## PAGE:
How To Live A More Sustainable Life

How To Live A More Sustainable Life

When it comes to helping the environment, there are a lot of buzzwords around right now. One which you may hear a lot is sustainable living. But what does sustainable living mean and how can we achieve it? Is living sustainably something which anyone can do?

What does it mean to live sustainably?

Sustainable living is the process of living our lives without compromising the ability of future generations to meet their own needs. The planet we live on does not have unlimited resources and we need to conserve and reuse these wherever possible. Much of our modern-day habits are not sustainable, with an increasing reliance on convenience and speed to enable us to function in our often-busy lives.

The Philosophy of Sustainability

The philosophy of sustainability has three key elements which must be considered:

Environmental Protection – ensuring that negative effects are minimized, and positive impacts are emphasized. One example of this would be selecting a reusable product instead of multiple single use products to limit the amount of resources required for production.

Social Development – ensuring that human beings have access to basic resources, that their health is being protected, and that they enjoy a good quality of life within a sustainable environment. For example, ensuring that purchases are made from a company which treat their employees humanely and supports employee health and development.

Economic Development – this is vital to ensure the first two elements are achievable. Effective social development requires financial input, and economic incentives also drive industry forward toward becoming more sustainable.

This third element is the trickiest to achieve. Sustainable economic development involves a complete rethink of our ‘normal’ economic model, where we are encouraged to purchase and consume as much as possible.

One example of how industry practice is changing is the production of appliances with repairable and replaceable components to prolong their working lives.

Putting these elements into practice may sound complicated, but it can actually be very simple to follow these principles by making just a few small changes in our lifestyles.

Why is Sustainable Living Important?

## STATED GOAL:
Do the following statements agree with the article on sustainable living? For each, answer yes or no and quote the deciding words of the article. (a) Of the three elements of sustainability, economic development is described as the hardest to achieve. (b) Choosing a reusable product over several single-use ones is given as an example of social development. (c) The article states that the planet's resources are unlimited.

Text and element pointing items
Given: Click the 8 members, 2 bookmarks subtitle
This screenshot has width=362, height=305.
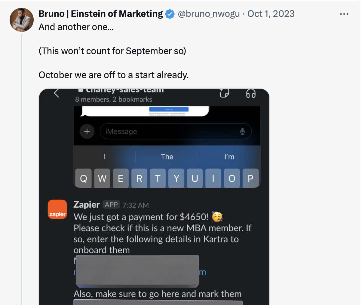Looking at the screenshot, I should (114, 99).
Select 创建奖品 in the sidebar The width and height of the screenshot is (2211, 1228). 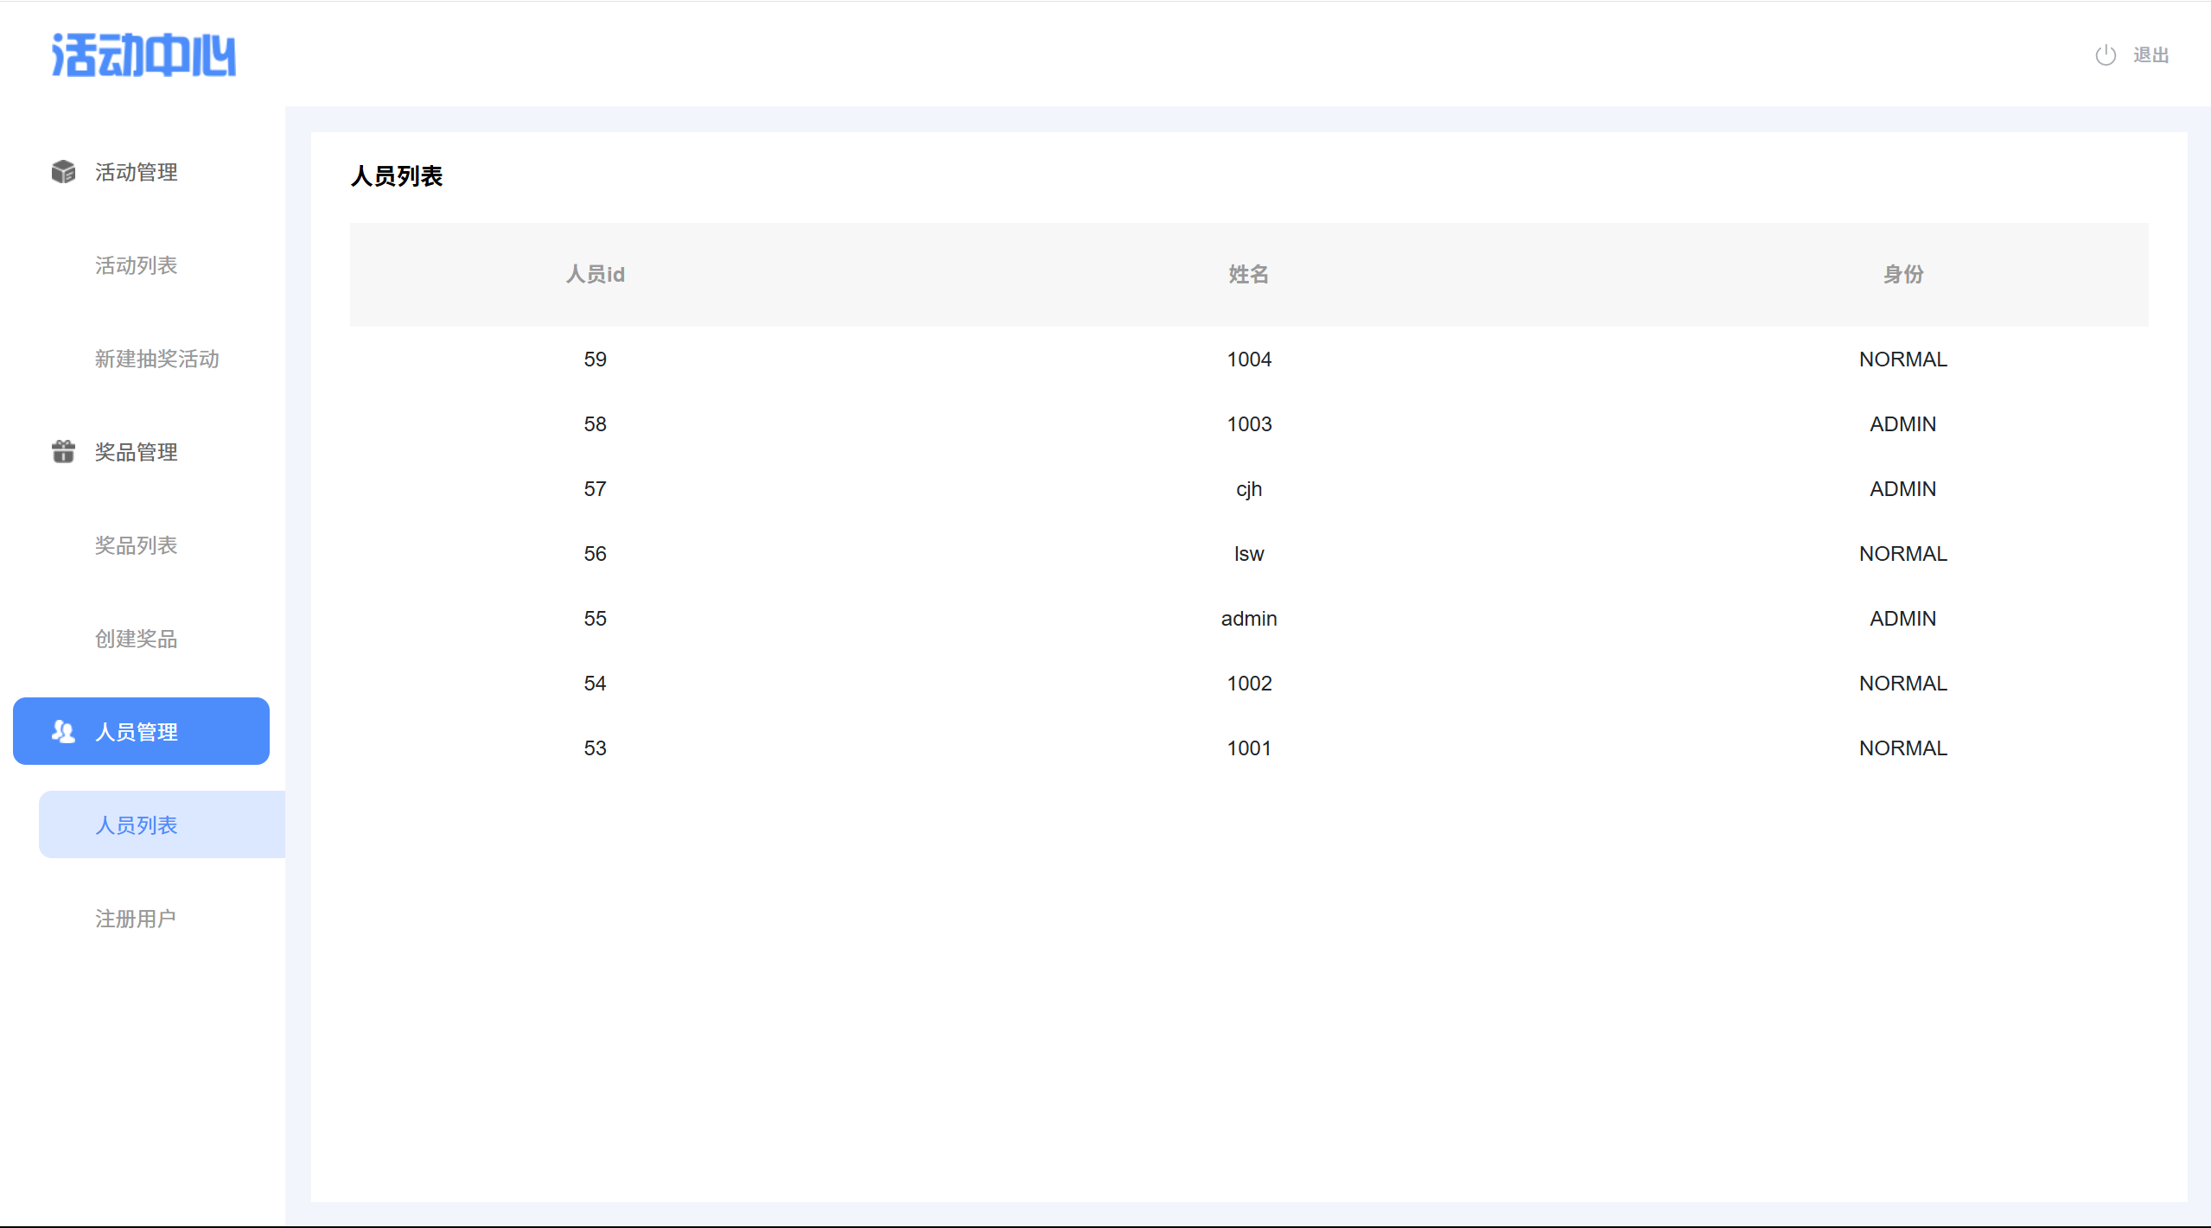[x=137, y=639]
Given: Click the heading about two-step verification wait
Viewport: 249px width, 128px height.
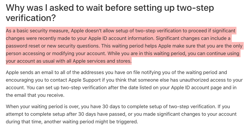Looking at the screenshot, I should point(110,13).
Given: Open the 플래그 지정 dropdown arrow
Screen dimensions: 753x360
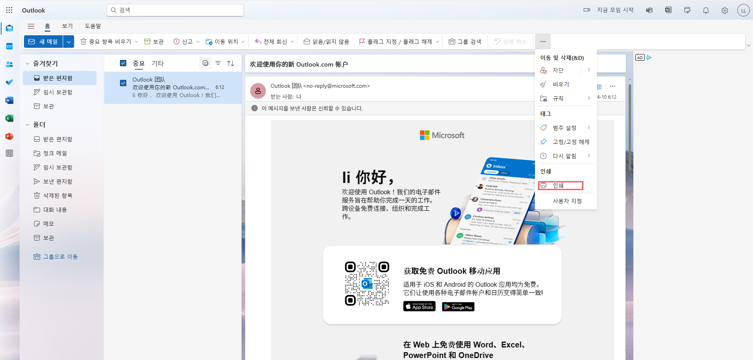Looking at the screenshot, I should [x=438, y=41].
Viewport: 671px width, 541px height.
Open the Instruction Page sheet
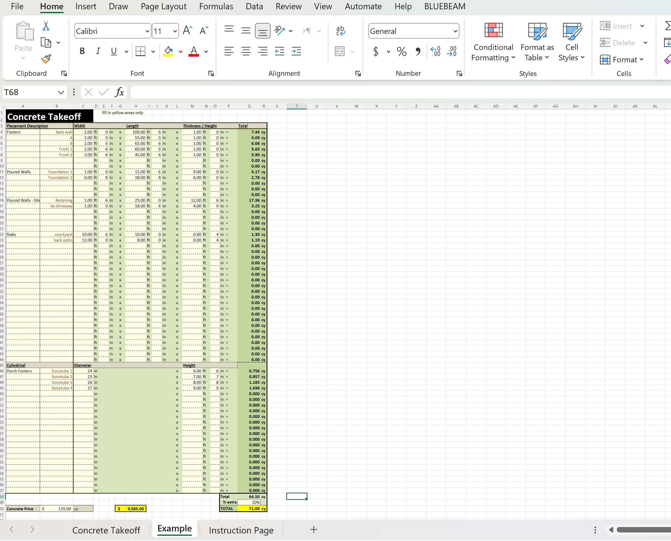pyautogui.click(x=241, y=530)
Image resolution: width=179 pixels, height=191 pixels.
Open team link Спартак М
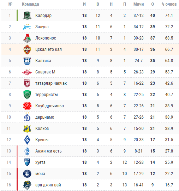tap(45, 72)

## THE RESULT:
(a) Yes: "This third element is the trickiest to achieve."
(b) No: "Environmental Protection – ensuring that negative effects are minimized, and positive impacts are emphasized. One example of this would be selecting a reusable product instead of multiple single use products"
(c) No: "The planet we live on does not have unlimited resources"